Diavola Viola
Designing a stylized fantasy weapon
Intent
Goal
Software
Improve: Stylized design, Hand-painting textures.
A WoW-style, low-poly fantasy weapon.
Skills improved
- Photoshop
- Hand-Painting textures
- Stylized design
- 3DS Max
- 3D low-poly modelling
- 3D model unwrap
- Silhouette design iteration
- Non-destructive layer workflow in Photoshop
Stylized Design
The main goal of this small project was to improve on stylized design. This time, by creating a
fantasy weapon in a low-poly World of Warcraft style. Along with that, I also wanted to improve
on hand-painting textures, especially metals. Once again, I'd be using previous acquired
techniques: Blending, layering, shading, ...
To present, I'd be showcasing it on Sketchfab, without any post-processing or AO.
As a stretch goal, I wanted to add a tiny animation and create an emission map to create some
glow; however, this was going to depend on the available time.
Silhouette Design
To start this project, I once again took to the web for the good old reference. What I mainly
needed was how medieval weapon parts were connected together. Once I studied up on reference, I
started creating tons of monotone silhouettes. A good silhouette is the base for a great design.
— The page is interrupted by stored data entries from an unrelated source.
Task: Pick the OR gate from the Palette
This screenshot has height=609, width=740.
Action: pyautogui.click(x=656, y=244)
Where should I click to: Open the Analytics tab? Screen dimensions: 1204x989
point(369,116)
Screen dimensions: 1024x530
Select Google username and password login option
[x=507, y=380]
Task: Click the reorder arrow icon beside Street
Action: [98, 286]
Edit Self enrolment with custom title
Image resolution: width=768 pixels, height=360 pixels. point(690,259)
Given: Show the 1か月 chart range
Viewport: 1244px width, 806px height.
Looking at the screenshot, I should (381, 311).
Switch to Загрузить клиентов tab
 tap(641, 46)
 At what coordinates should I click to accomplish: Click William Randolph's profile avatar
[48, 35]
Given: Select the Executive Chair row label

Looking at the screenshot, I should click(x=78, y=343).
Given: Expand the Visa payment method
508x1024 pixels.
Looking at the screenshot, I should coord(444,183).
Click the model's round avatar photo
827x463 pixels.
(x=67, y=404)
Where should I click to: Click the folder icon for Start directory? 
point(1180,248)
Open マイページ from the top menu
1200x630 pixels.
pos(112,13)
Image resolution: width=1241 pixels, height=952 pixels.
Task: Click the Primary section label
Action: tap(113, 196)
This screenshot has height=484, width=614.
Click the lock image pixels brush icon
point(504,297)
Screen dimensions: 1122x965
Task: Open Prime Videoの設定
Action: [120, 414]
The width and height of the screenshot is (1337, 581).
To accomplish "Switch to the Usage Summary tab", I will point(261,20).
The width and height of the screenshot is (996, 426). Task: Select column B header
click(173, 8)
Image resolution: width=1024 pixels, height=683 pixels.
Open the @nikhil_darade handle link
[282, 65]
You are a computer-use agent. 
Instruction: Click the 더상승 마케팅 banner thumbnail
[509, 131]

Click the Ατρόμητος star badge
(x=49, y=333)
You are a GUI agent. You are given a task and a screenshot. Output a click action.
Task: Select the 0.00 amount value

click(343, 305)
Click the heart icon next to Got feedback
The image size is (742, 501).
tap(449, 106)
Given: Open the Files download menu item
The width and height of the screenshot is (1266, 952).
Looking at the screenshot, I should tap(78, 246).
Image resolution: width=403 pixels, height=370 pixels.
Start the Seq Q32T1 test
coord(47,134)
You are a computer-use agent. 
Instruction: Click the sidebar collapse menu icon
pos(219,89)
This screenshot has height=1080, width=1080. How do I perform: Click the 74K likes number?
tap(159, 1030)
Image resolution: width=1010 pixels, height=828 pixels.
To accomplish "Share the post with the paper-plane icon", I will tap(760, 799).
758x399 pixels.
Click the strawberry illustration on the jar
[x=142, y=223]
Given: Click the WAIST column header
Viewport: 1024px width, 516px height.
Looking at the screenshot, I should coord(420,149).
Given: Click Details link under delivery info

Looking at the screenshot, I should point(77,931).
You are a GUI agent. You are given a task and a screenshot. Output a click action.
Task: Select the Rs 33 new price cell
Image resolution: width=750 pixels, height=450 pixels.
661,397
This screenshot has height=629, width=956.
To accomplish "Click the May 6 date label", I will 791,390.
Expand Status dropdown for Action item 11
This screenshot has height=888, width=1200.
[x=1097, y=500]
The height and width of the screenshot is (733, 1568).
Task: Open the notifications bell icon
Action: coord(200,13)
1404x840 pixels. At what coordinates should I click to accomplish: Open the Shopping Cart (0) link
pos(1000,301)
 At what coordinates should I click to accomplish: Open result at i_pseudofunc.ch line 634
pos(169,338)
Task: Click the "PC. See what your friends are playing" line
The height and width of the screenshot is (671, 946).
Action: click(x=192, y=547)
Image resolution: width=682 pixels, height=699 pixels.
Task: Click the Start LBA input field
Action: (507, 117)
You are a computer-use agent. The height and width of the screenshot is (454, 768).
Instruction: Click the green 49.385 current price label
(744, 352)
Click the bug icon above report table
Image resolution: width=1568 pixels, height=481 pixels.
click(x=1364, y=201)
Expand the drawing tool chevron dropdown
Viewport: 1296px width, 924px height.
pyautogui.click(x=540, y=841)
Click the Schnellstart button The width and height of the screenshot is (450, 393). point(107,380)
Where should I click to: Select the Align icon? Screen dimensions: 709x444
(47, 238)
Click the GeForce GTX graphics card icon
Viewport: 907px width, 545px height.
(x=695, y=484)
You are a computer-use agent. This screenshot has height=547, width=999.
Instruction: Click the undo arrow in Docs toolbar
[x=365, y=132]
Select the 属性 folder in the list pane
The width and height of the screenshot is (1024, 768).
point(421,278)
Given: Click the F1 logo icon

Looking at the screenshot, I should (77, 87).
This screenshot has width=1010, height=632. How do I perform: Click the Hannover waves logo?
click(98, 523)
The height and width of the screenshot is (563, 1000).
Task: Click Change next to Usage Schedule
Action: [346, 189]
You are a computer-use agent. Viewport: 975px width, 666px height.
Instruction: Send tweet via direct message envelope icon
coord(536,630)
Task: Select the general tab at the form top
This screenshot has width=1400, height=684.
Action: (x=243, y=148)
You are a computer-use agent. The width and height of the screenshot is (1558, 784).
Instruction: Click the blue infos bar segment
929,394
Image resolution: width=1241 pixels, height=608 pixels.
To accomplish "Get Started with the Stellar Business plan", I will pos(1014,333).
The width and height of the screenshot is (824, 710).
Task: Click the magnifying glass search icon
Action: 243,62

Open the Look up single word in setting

I chose a few of the good silhouettes, and started detailing them into various iterations.
From those, I chose 3 variants and created a more finished sketch of them.
I eventually selected the whip because I had more motivation to create that type of weapon.
One more detailed sideview sketch, and I was ready to start modelling.
Creating the model
Using a low-poly workflow, I created the standard mesh quickly by using the sideview sketch I had, combined with using my brain to visualize how it looked in perspective. Once I created the base mesh, I needed to ensure maximum optimization to polycount. I created 3 meshes: the stock, the cracker, and a chain link.
Colours
I tried something different than Photoshop-iterating the colours. I used the mesh and applied simple colour materials to them. Faster than Photoshop, but less clear when comparing.
Hand painting the texture
Hand painting the textures was again going to be the hardest part. This time it was going to be
more difficult due to it being a smaller model, and it having a lot of different metals. This
correlated to having to paint in tons of highlights and shadows, whilst also considering light
scatter.
Following up on a metal-painting tutorial, I managed to achieve semi-realistic metal parts.
To make the gold/steel stand out more, I decided to have the purple material be a more matte
colour.
All that was left was to paint the red gems, the leather handle, and present the weapon on Sketchfab!